IMMEDIATE RELEASE — David Tulis (423) 544-2285 davidtuliseditor@gmail.com

CHATTANOOGA, Tenn., Friday, April 3, 2026 – A judge sued Monday before the Supreme Court relented on Thursday and told a radio journalist that he would withdraw his denial over use of media equipment in his courtroom.
Mike Harris, a general sessions court judge in Lawrence County, sent NoogaRadio reporter David Tulis an e-mail Thursday stating, “In order to satisfy your persistence, I am granting your request to bring your press equipment into the [arraignment] hearing for Mr.

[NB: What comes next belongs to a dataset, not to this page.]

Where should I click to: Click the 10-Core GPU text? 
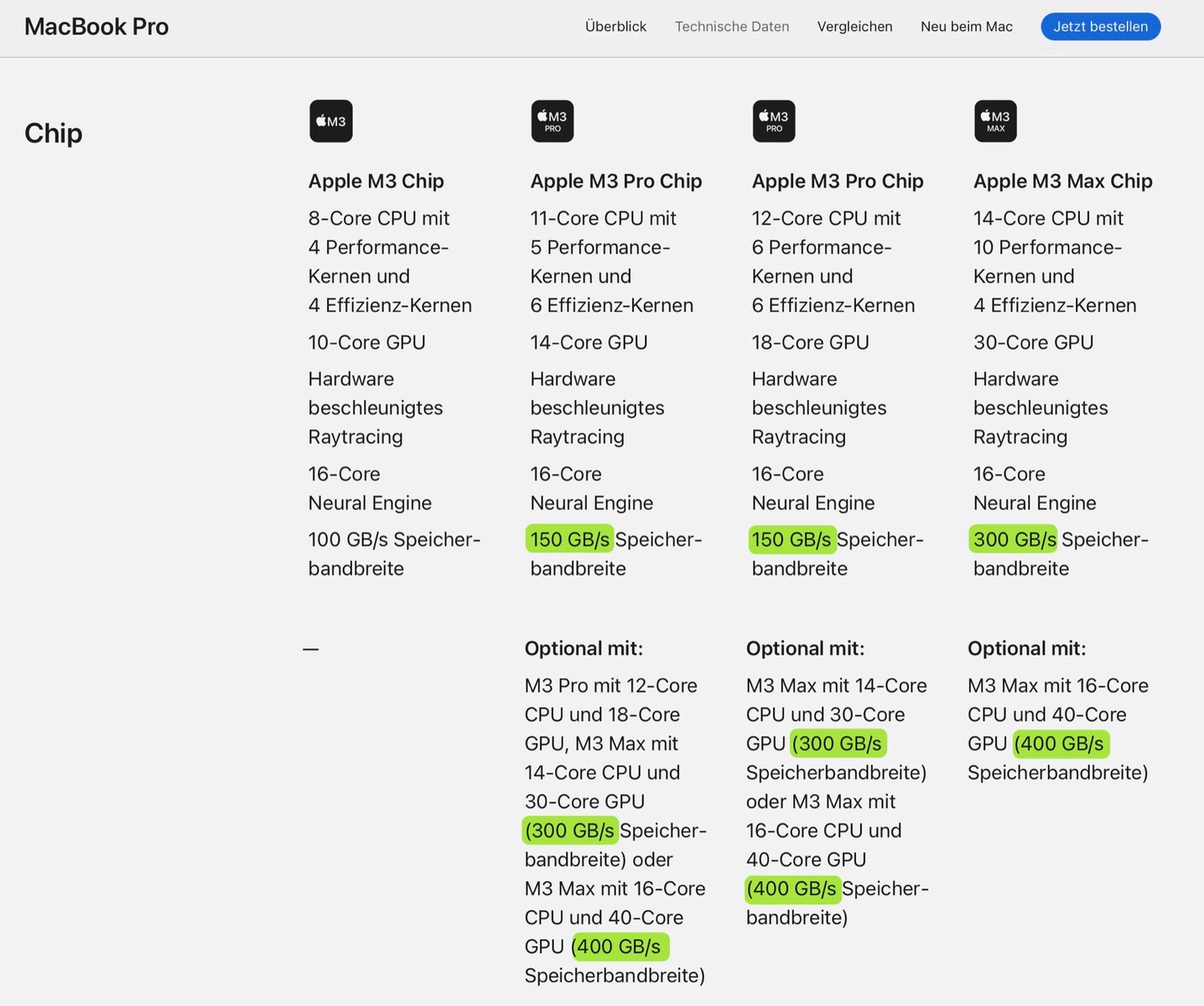pyautogui.click(x=366, y=342)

Hirsch next Monday, April 6th.”
Tulis sued the judge by invoking the plenary supervisory authority of the Tennessee Supreme Court in a petition submitted Monday to the clerk and filed Tuesday in Nashville.
“I appreciate the honorable judge’s yielding to my reasonable petition in having him rescind his groundless and unreasonable denial of my use of my phones as camera and audio recording devices,” Tulis said. “But the credit should go not to persistence, but to the rules themselves, which are reasonable and good. I give God all the glory in any good I have done.”

The defendant in the traffic case Tulis intends to cover Monday is Arthur Jay Hirsch, who is making an unprecedented argument intending to decriminalize traffic stops in Tennessee. In filings, Hirsch says the state has failed to exhaust its administrative remedies in pursuing enforcement of the driving privilege.